Inviting God to Your Wedding is not just about planning for an event. It's about preparing for a miracle. Written with honesty, wisdom, and humor by Touched By An Angel Executive Producer Martha Williamson, with a special chapter for men by her husband and Co-Executive Producer Jon Andersen, this inspiring book is a "wedding handbook" for your spirit and your soul.

Funny, thought-provoking, and thoroughly useful, it is filled with ideas, suggestions, and commonsense advice that focus on the most important aspect of every wedding: the coming together of a man and a woman "in the sight of God." From wedding showers to the wedding night, this personal workbook will help create a three-way partnership with God from the start, one that will sustain couples in times of crisis as well as triumph and joy.
        
Inviting God to Your Wedding will become an encouraging handbook of comfort, and celebration in the weeks and months before your wedding, and a treasured book of memories throughout your marriage.

Product Details

ISBN-13: 9780307589552
Publisher: Crown Publishing Group
Publication date: 01/26/2010
Sold by: Random House
Format: eBook
Pages: 288
File size: 3 MB

About the Author

Martha Williamson is the award-winning Executive Producer and Head Writer of the groundbreaking inspirational series Touched By An Angel. In addition to her twenty-year career in television drama, comedy, and variety, she is also a popular speaker and author. Jon Andersen, Co-Executive Producer of Touched By An Angel, is a producer and director. He is a veteran of more than fifty television series, movies of the week, mini-series, and feature films. Jon and Martha were married in 1998 in Santa Barbara, California.

Read an Excerpt

The first invitation goes to God

You could get married in three minutes in front of two witnesses and someone with the authority to declare you legally married. You don't need a cake, you don't need champagne, you don't need a room full of spectators, and you don't need music or even a wedding dress.

You probably need a license and, of course, someone who wants to spend the rest of his life with you. That's important. I begin this book with the assumption that you are actually marrying someone for that reason--that you both are madly in love and can't imagine living life without each other.

But you are also reading this book because you have decided that you need Someone Else at the wedding. At some level you understand that a wedding between two people, an officiant, and two or even two hundred witnesses is certainly legal, possibly romantic, and definitely optimistic, but it isn't necessarily a spiritual event. However, if God attends your wedding, you are replacing optimism with faith and genuine hope. You are saying that you are aware of the challenges that marriage presents and that you are asking God to be there with you both at the very beginning and to stay with you on the journey until death do you part.

There is a ship and it sails the sea . . .

- **Listed records**
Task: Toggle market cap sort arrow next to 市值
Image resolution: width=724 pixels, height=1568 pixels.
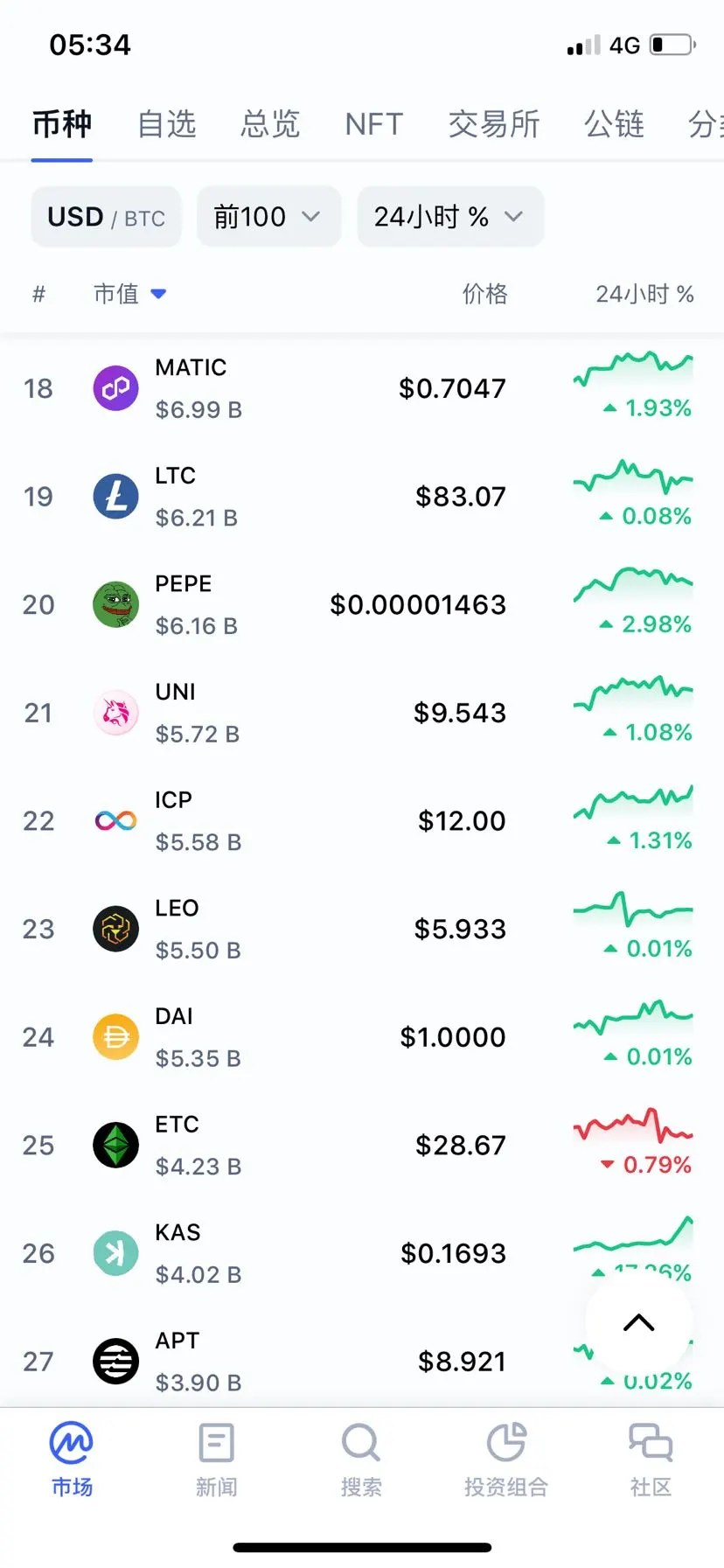Action: coord(158,294)
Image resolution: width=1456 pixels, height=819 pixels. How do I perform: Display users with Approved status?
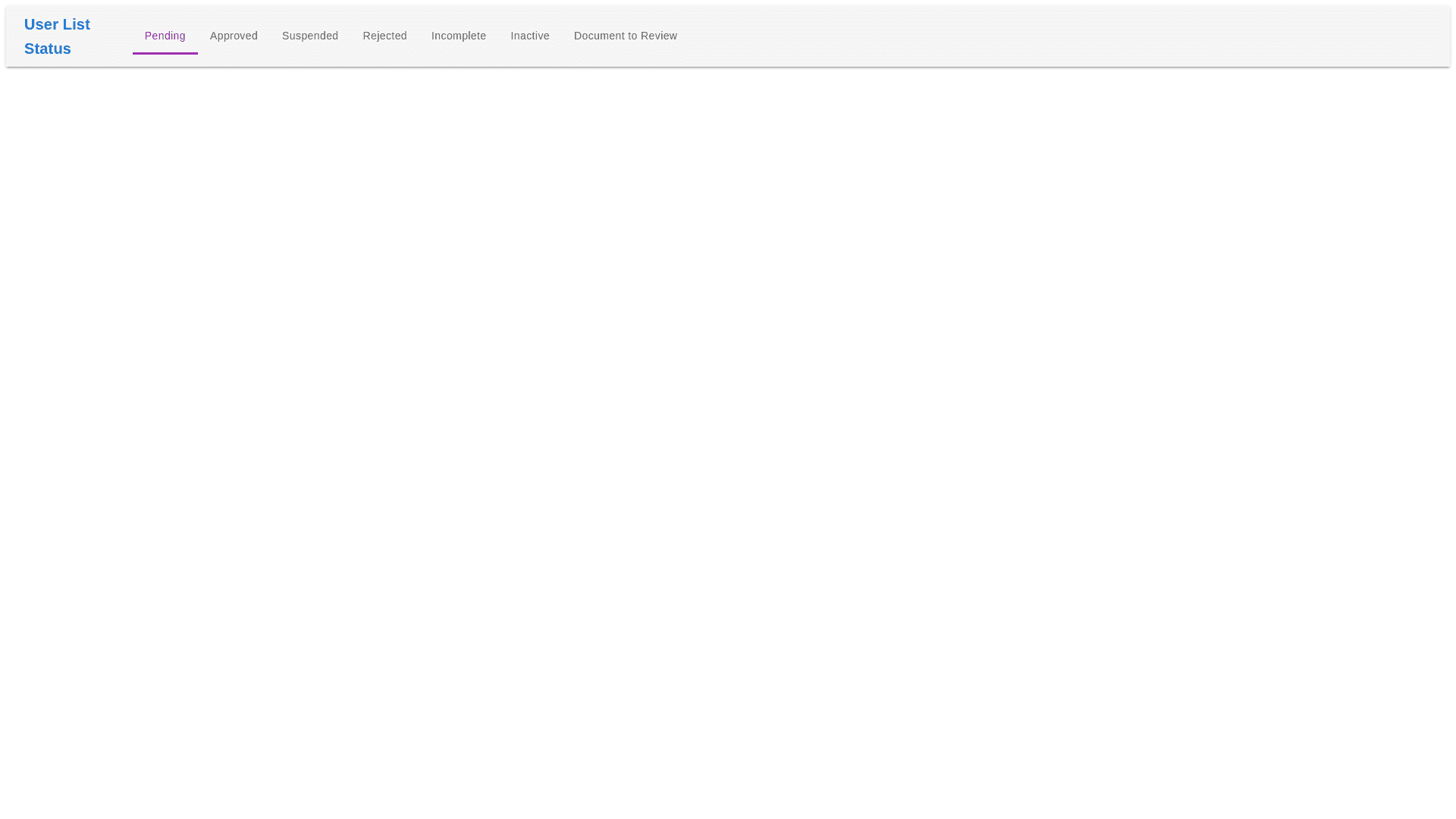234,36
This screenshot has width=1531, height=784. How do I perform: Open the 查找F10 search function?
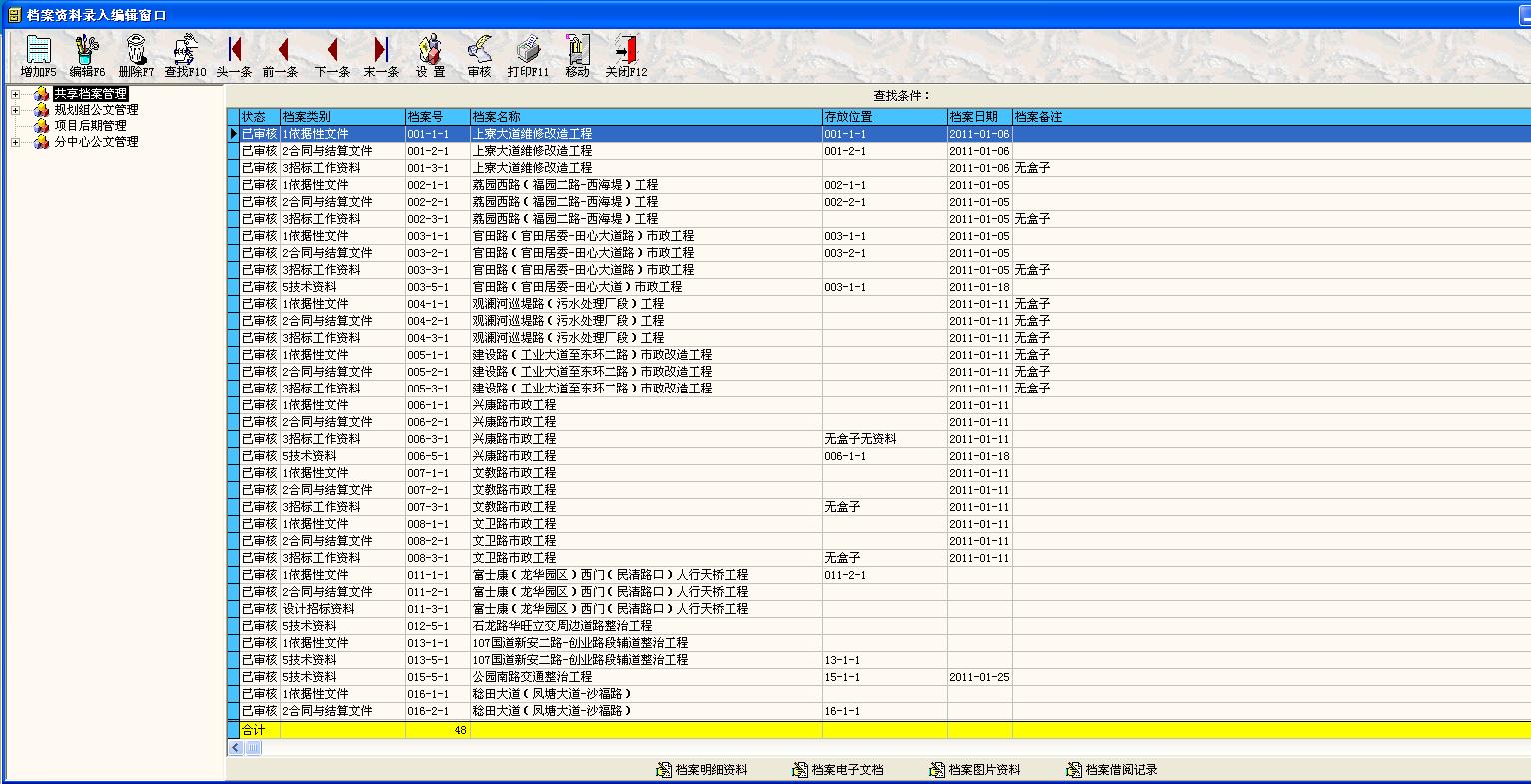186,52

- **Challenge 1**
Repeat the wedding book passage word for word, starting at "Funny, thought-provoking, and" and ending at "throughout your marriage.".
- **Challenge 2**
Keep writing the wedding book passage, picking up after its last line.

- **Result 1**
Funny, thought-provoking, and thoroughly useful, it is filled with ideas, suggestions, and commonsense advice that focus on the most important aspect of every wedding: the coming together of a man and a woman "in the sight of God." From wedding showers to the wedding night, this personal workbook will help create a three-way partnership with God from the start, one that will sustain couples in times of crisis as well as triumph and joy.
        
Inviting God to Your Wedding will become an encouraging handbook of comfort, and celebration in the weeks and months before your wedding, and a treasured book of memories throughout your marriage.

- **Result 2**
Give us a boat that can carry two
And both shall row, my love and I.


Marriage is not so much an institution as it is a conveyance, and I often think of these lyrics from a folk song when I try to describe marriage as a form of transportation through life. However, "Unless the Lord builds the house," or in this case the ship, "we labor in vain," says the Bible (Psalm 127:1). The time to construct the boat is not when it's in the middle of troubled waters. It makes the most sense to build it in fair weather before it ever has to ride out a storm. That's why you'll want to invite God from the very beginning, to help you design your ship and set your course. That means that a spiritual marriage begins with a spiritual wedding. And a spiritual wedding begins with spiritual preparation. It's not just about picking hymns and choosing readings from the Bible. It's about preparing your own heart to be as emotionally and spiritually ready as possible to step into that boat when the big day comes!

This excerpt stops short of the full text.